RECORDED INFORMATION: Begin
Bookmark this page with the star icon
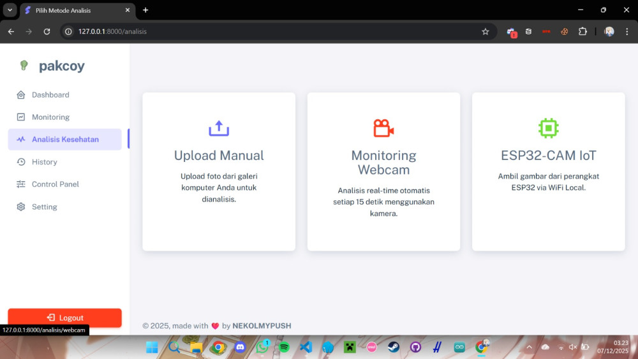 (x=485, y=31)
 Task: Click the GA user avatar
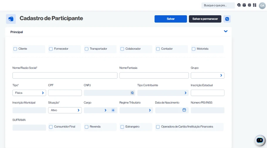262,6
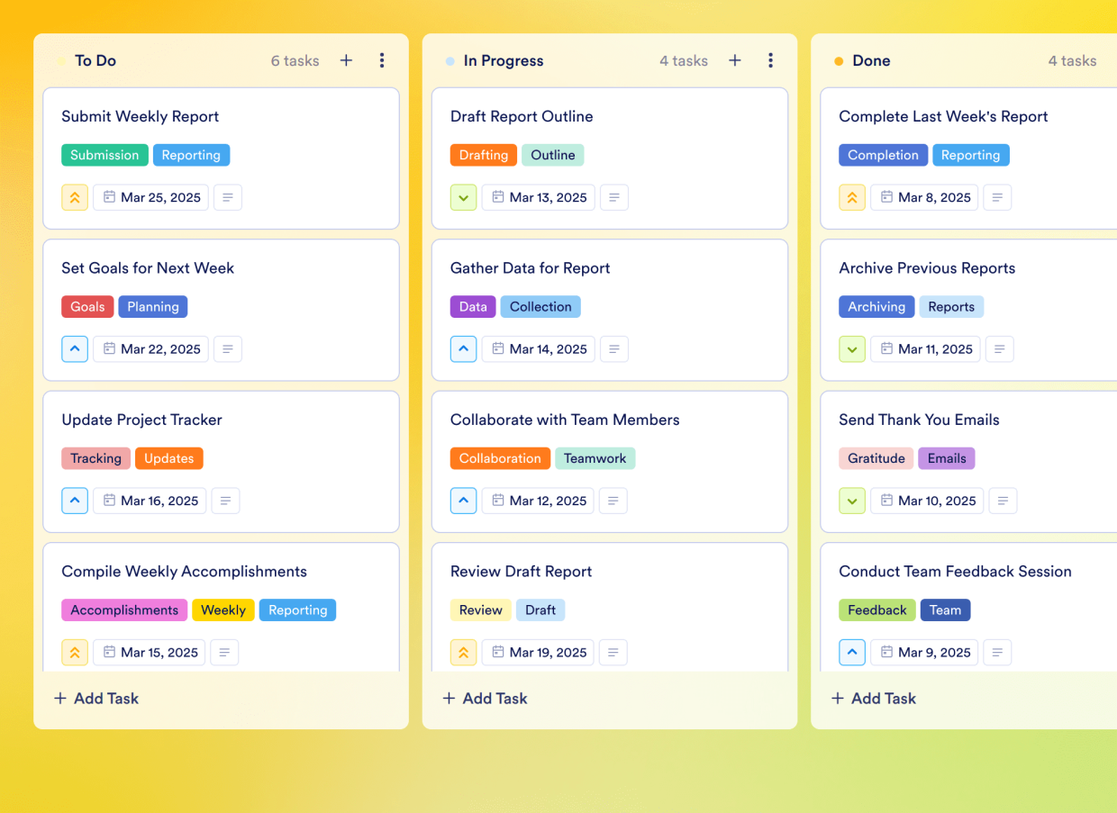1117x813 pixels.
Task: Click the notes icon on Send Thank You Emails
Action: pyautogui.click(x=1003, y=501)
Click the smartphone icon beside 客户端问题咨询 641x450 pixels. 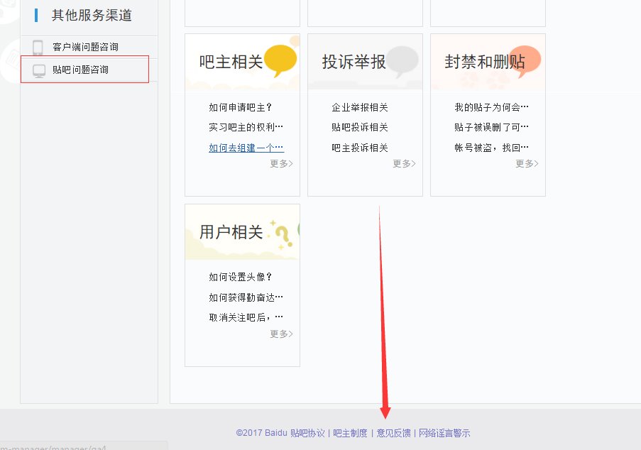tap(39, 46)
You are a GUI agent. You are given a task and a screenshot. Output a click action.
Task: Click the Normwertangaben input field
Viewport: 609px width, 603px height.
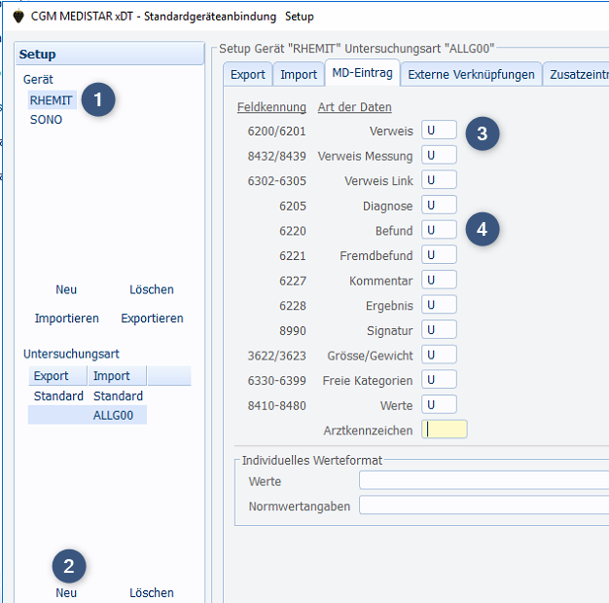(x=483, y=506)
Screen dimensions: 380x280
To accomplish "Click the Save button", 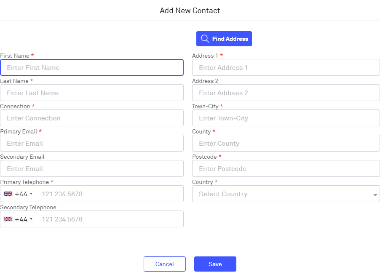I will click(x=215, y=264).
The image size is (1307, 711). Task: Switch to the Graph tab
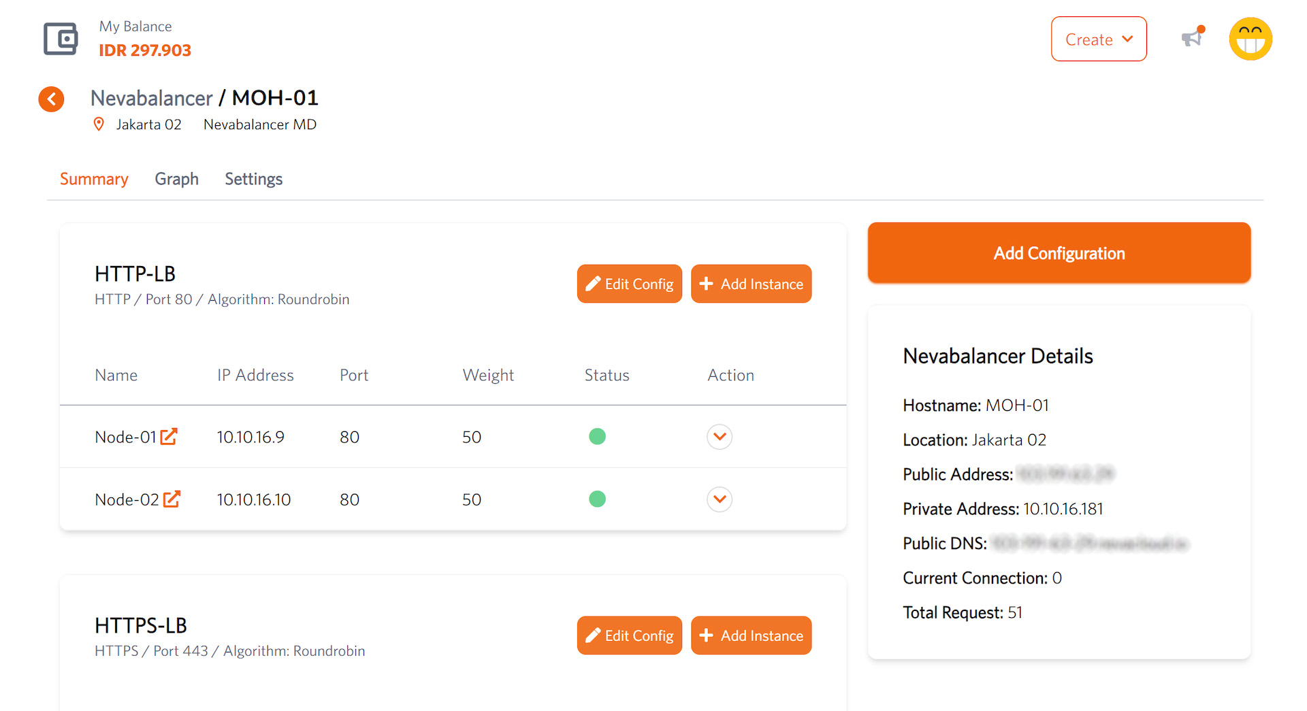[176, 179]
RECORDED INFORMATION: End
- **YOUR OBJECTIVE**
Copy exactly the lines from the one containing "The image size" to the end of the records, both included, and leave the pictures out.

- **SOLVED PROBLEM**
The image size is (1307, 711). Task: Switch to the Graph tab
[176, 179]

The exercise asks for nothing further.